The establishment and beginnings of the Museum in Nowy Sącz
The first to take up the idea of creating a regional museum was Szczęsny Morawski in 1866, finding support from well-known Sącz residents – Ludwik Klemensiewicz, Father Wojciech Grzegorzek and Wawrzyniec Firganek. Historical literature is not unanimous as to the date of the establishment of the Nowy Sącz museum. Trying to indicate the beginnings of this institution, some mention the enigmatic year 1892, others 1896, drawing attention to the foundation of Józef Wieniawa-Zubrzycki, who at that time donated the manor house on Jagiellońska Street to Nowy Sącz with the intention of setting up a library and an “initial general museum for the city”. Was the museum in Nowy Sącz actually established at that time? Could it have been established at all? – The matter is doubtful. Skepticism in this matter is deepened by the lack of any traces of the functioning of this type of institution at the turn of the 19th and 20th centuries, leading to the conclusion that initially it was more of a declaration of the needs and desires of the Nowy Sącz intelligentsia than a reality confirmed by programmatic organizational activity.
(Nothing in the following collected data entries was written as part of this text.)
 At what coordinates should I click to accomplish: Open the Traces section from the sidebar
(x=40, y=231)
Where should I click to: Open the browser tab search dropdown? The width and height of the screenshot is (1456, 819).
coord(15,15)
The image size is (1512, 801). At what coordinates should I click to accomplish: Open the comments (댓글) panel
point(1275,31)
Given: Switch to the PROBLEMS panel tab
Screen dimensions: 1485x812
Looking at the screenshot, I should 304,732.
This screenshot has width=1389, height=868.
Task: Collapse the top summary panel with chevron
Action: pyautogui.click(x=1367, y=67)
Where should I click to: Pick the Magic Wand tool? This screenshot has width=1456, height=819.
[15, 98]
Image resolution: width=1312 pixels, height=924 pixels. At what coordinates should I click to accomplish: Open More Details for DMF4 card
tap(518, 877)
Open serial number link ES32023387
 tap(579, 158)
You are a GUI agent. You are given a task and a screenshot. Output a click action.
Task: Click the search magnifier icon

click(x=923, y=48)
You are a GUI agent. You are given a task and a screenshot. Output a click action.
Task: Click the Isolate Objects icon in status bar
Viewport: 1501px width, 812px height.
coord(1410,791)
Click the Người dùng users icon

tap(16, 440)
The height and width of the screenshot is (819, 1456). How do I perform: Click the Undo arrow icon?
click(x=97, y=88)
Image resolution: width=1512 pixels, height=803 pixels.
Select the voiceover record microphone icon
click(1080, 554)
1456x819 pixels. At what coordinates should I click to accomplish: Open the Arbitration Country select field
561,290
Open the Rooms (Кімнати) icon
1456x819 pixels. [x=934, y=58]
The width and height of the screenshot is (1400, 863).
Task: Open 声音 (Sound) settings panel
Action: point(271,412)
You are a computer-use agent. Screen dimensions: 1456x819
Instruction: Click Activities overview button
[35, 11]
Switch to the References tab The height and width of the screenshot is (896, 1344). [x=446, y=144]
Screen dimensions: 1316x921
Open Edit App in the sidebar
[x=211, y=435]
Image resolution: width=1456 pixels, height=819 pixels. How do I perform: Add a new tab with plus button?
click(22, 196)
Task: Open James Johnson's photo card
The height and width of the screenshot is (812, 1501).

The Museum was established, as evidenced by the sources, only by the resolution of the Nowy Sącz Circle of the Society of the People's School of 17 May 1909. At that time, it was already called the "Museum of the Sądecka Region", operating at the Józef Szujski Library, where "fragments of the past" were collected, mainly archival materials. It was therefore an affiliation with a larger institution, but still poorly equipped and constantly wandering, initially located in the rooms of the town hall, then in the tenement house at 15 Pijarska Street. After the outbreak of World War I, the museum collections were dispersed, but the collection of mementos of the past was not abandoned. In the 1920s, the action of creating the museum resources was resumed. Even then, these activities were accompanied by the conviction that the only appropriate place where the acquired objects of significant artistic and historical significance should be located was the starosty castle, thoroughly renovated in the 1930s. The hopes connected with this were fully realised on 12 August 1938, when the Sądecka Land Museum was ceremonially opened in the restored building, with at that time around 4 thousand exhibits in several departments: church art, ethnography, contemporary visual art and local studies (first curators: Romuald Reguła, Roman Szkaradek).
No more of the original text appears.